* **THE PROBLEM**
For the entries below, return the line holding "1456x819 pixels." together with all lines after it, unchanged, and leave every picture out.

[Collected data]
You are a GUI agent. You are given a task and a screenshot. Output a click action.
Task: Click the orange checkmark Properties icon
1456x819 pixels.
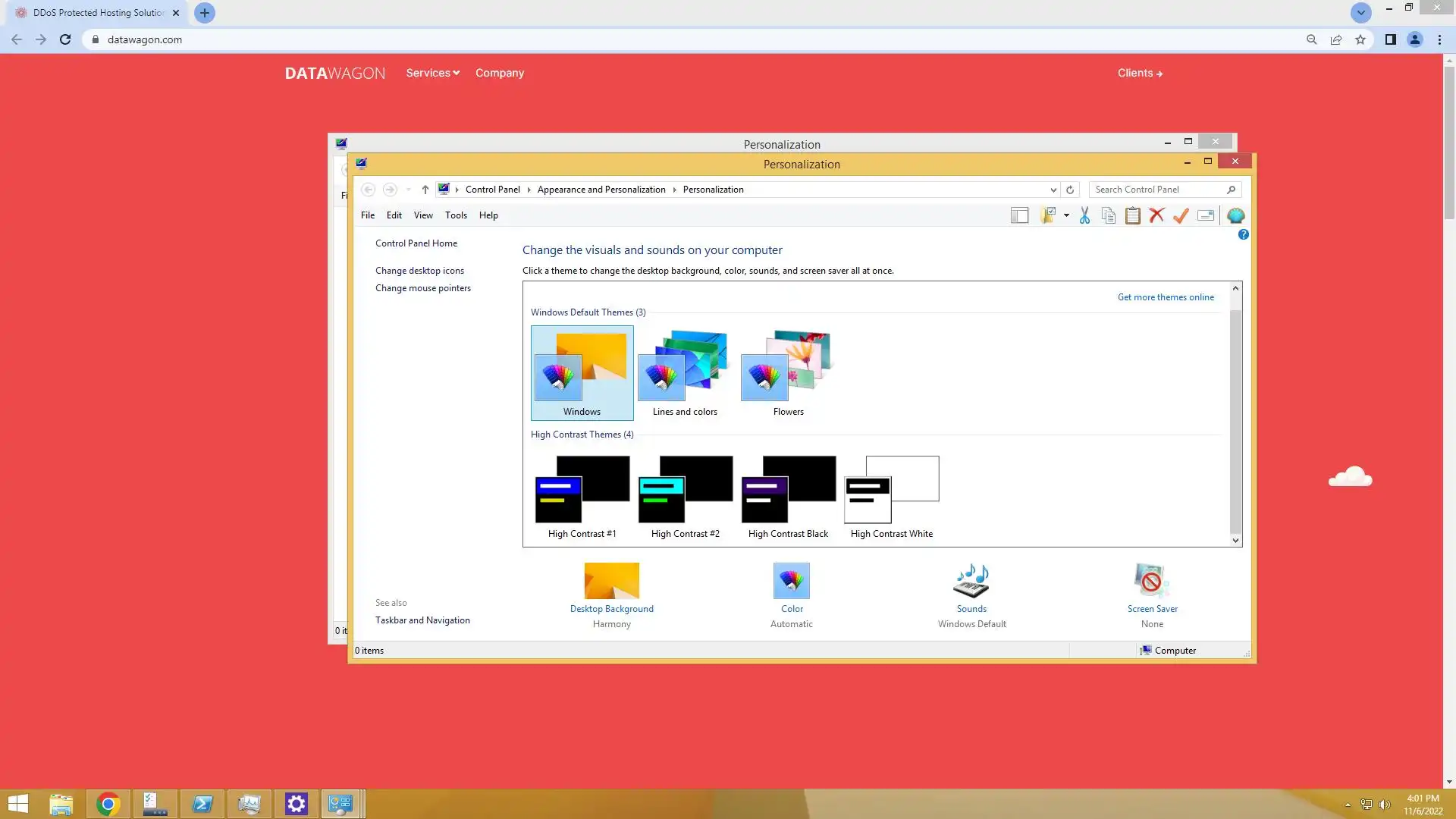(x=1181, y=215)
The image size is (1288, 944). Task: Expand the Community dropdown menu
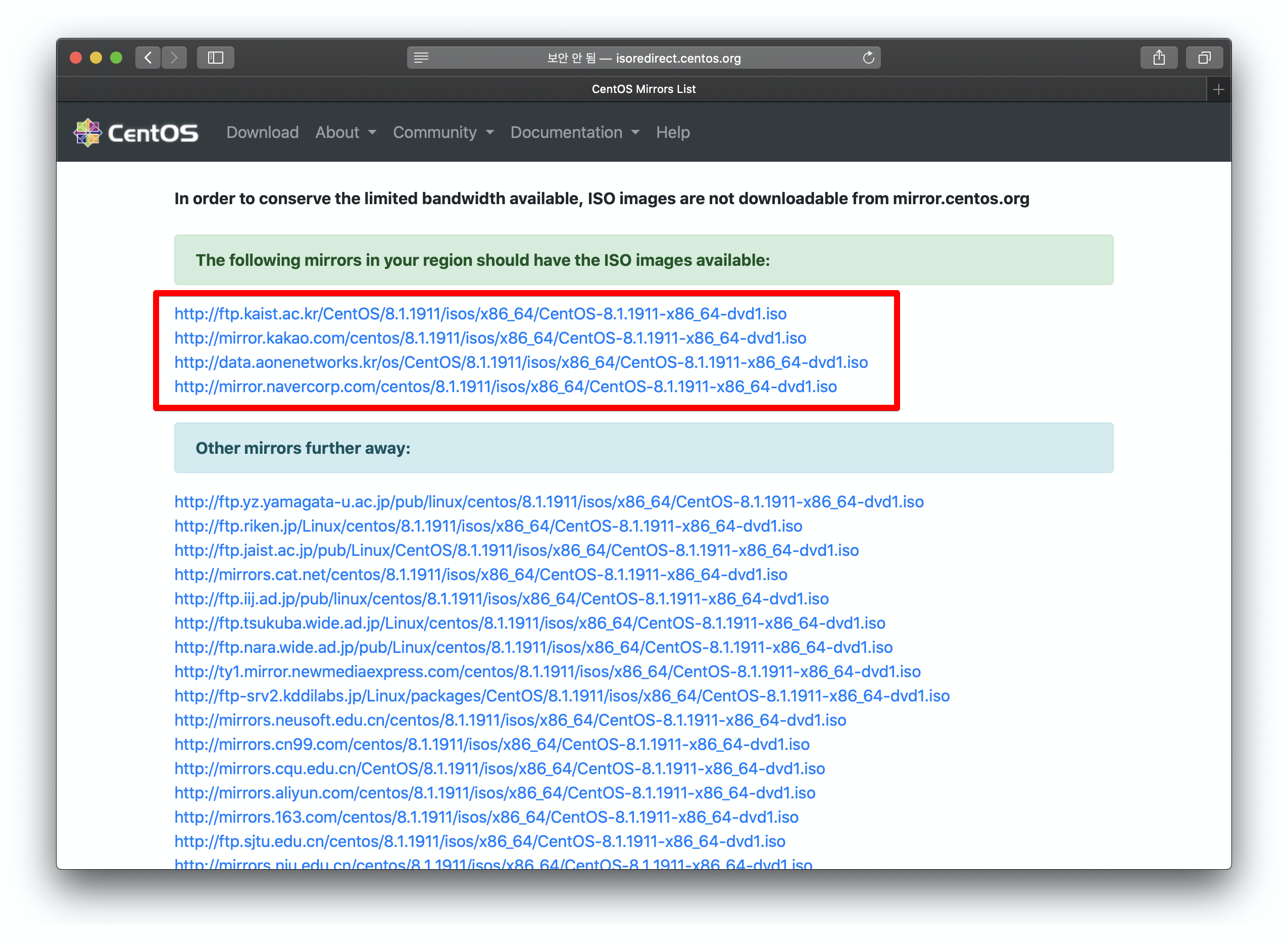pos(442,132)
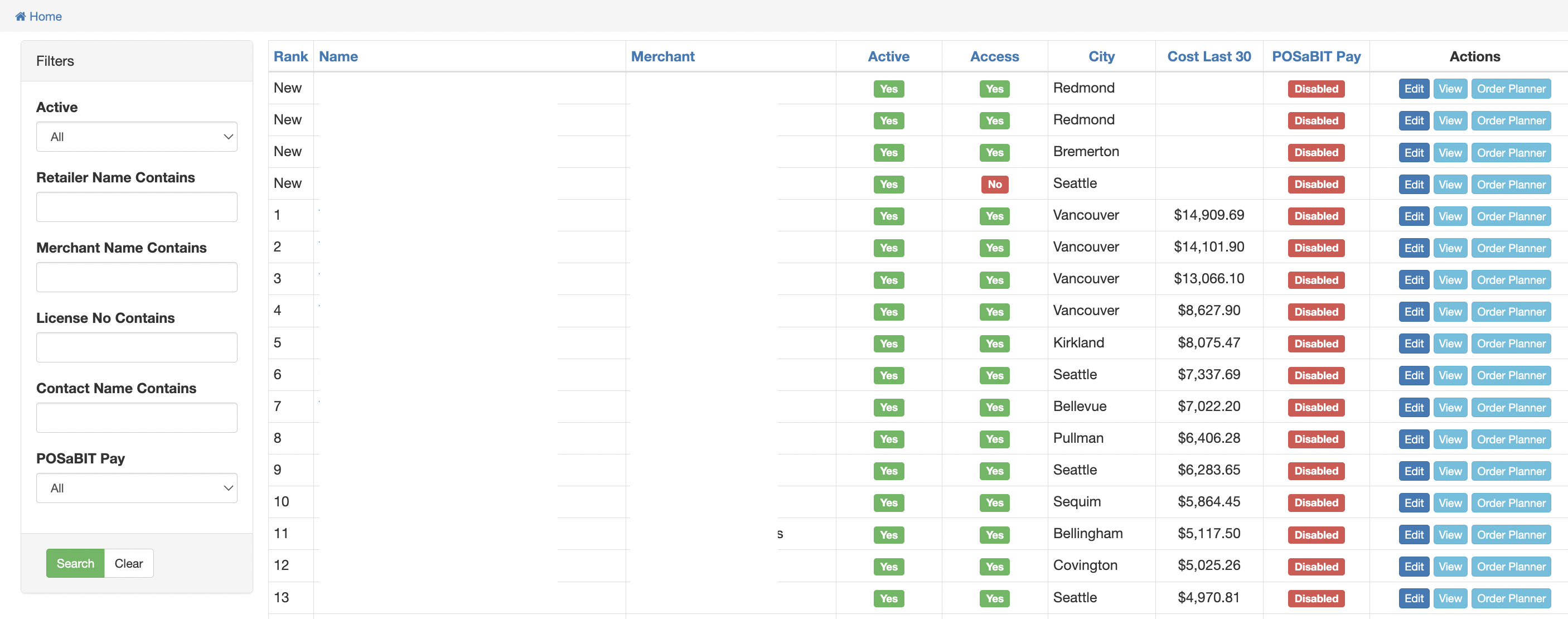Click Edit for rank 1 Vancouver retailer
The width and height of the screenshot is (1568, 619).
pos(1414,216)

* **THE COMPLETED TASK**
1456x819 pixels.
(x=1181, y=215)
The image size is (1288, 944). Task: Expand the Community dropdown menu
pos(442,132)
Click Edit for rank 1 Vancouver retailer
The width and height of the screenshot is (1568, 619).
pos(1414,216)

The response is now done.